━━━━━ TEXT ━━━━━
Die meisten Autofahrer machen genug Platz und fahren auf die linke Spur, als mich an einer Auffahrt ein LKW hupend auf die Seite drängt, habe ich diesen Schreck meines Lebens. Ich reiße den Lenker nach rechts und ziehe die Bremsen. Ich habe genug von dieser beschissenen Straße. Ich fahre von der Auffahrt runter und suche nach einem anderen Weg. Mein Handy verrät mir, dass es eine Straße nach Norden gibt, die sich im Nichts verliert, aber Norden ist für mich eh die falsche Richtung. Außerdem gibt es einen Bahnhof. Ja klar, besser als die Autobahn. Aber die eingeschlagenen Scheiben, die fehlender Schilder und mein Handy verraten mir, dass hier schon lange kein Zug mehr gehalten hat.
Es hilft nichts zurück auf die Autobahn. Ich fahre bis zur nächsten Ausfahrt. Dieses mal unter dem Hupen der Autos. Ich fahre ein Stück parallel zur Aurwlia, denn mein Navi sagt mir, dass es hier einen Weg gibt. Bis ein mir entgegenkommendes Auto anhält und mir auf Italienisch zu verstehen gibt, dass es eine Sackgasse ist und der einzige Weg über die Aurelia führt. Noch ein letztes Mal für diesen Tag fahre ich auf diese Höllenstraße bis zu einem Ort, welcher wieder weitere Wege eröffnet. Unter Adrenalin fahre ich die meiste Zeit schneller als 30 km/h, habe aber auch so wenig Spaß wie noch nie zuvor auf der Tour. Ja ich fange sogar an ihren Sinn zu hinterfragen.
Die letzten Kilometer schaffe ich ohne die Aurelia auf ganz schönen Straßen parallel zur Küste und ich komme doch noch lebendig am Campingplatz an, wo mich die schlechteste Lasagne Italiens und eine Schlaflose Nacht aufgrund von lauten Fernsehern und zwei in unterschiedlichen Rhythmen ertönenden Piepgeräuschen, die über denngesamten Campingplatz dröhnen. Was für ein beschissenes Loch dies doch ist!
━━━━━ AUSGELESENES MATERIAL ━━━━━
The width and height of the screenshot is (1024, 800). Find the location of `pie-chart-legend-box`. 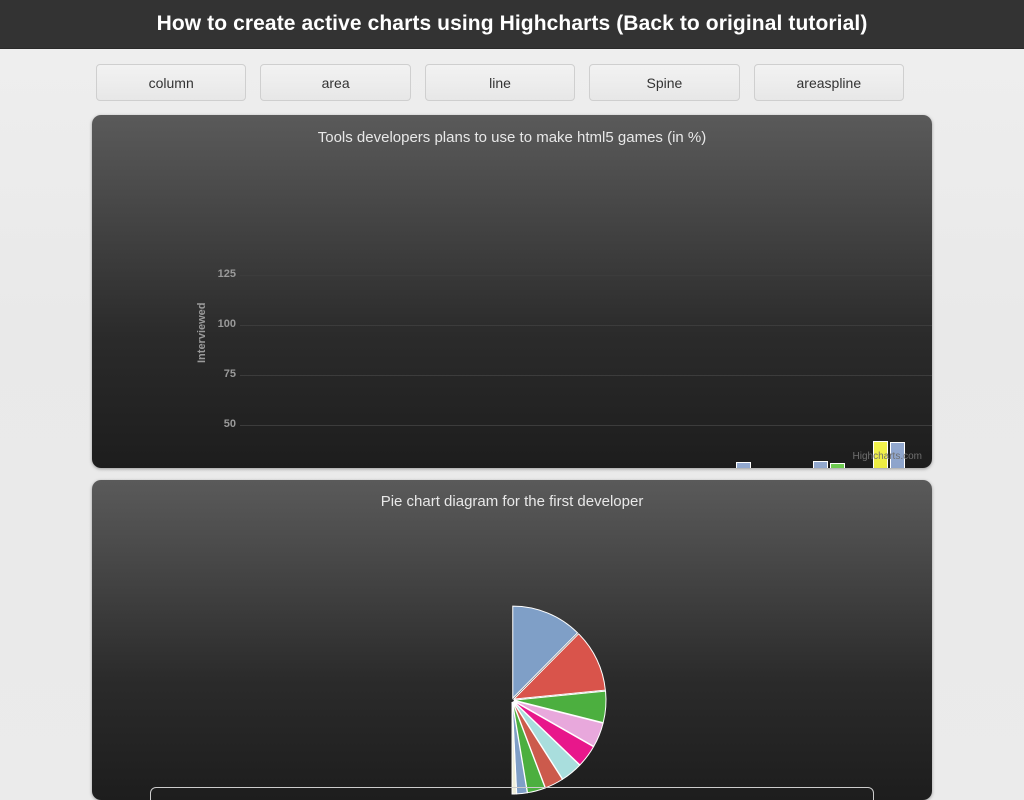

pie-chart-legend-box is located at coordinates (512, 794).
━━━━━
━━━━━ AUSGELESENES MATERIAL ━━━━━
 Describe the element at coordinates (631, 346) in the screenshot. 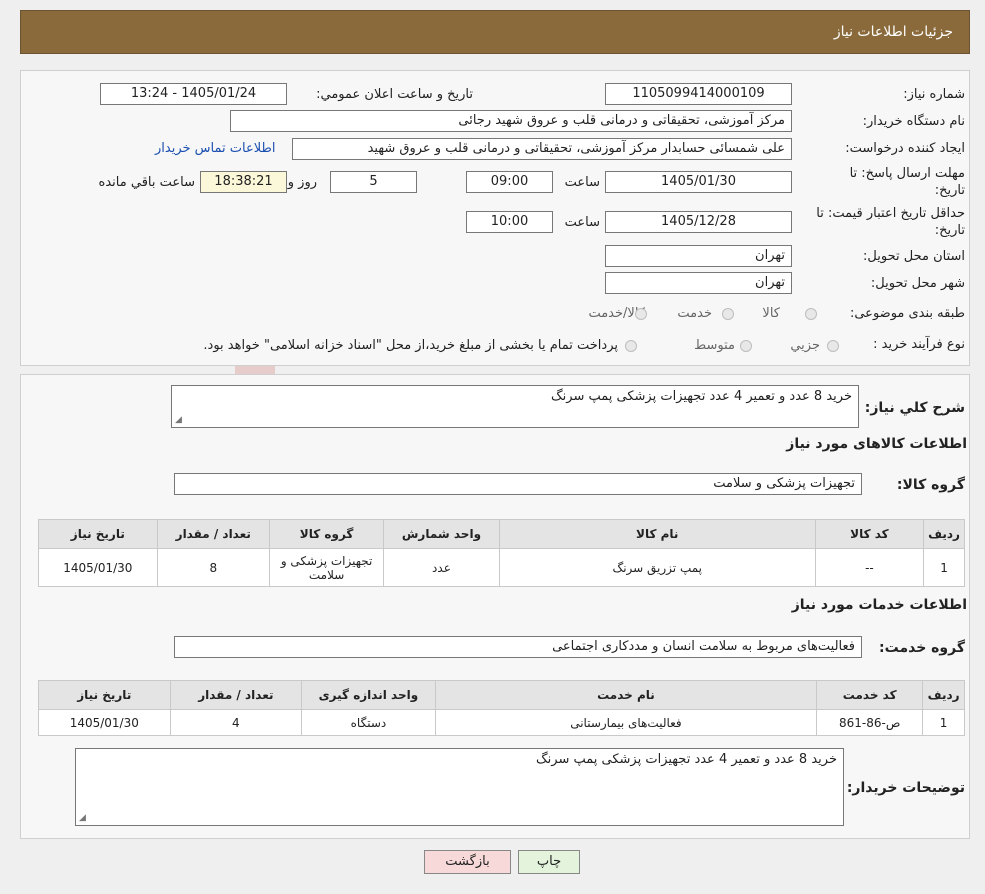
━━━━━
Kannst du aus dem Text über die Fahrt auf der Aurelia den Abschnitt von „Es hilft nichts“ bis „Sinn zu hinterfragen.“ wortgetreu wiedergeben?

▶ [DEINE ANTWORT]:
Es hilft nichts zurück auf die Autobahn. Ich fahre bis zur nächsten Ausfahrt. Dieses mal unter dem Hupen der Autos. Ich fahre ein Stück parallel zur Aurwlia, denn mein Navi sagt mir, dass es hier einen Weg gibt. Bis ein mir entgegenkommendes Auto anhält und mir auf Italienisch zu verstehen gibt, dass es eine Sackgasse ist und der einzige Weg über die Aurelia führt. Noch ein letztes Mal für diesen Tag fahre ich auf diese Höllenstraße bis zu einem Ort, welcher wieder weitere Wege eröffnet. Unter Adrenalin fahre ich die meiste Zeit schneller als 30 km/h, habe aber auch so wenig Spaß wie noch nie zuvor auf der Tour. Ja ich fange sogar an ihren Sinn zu hinterfragen.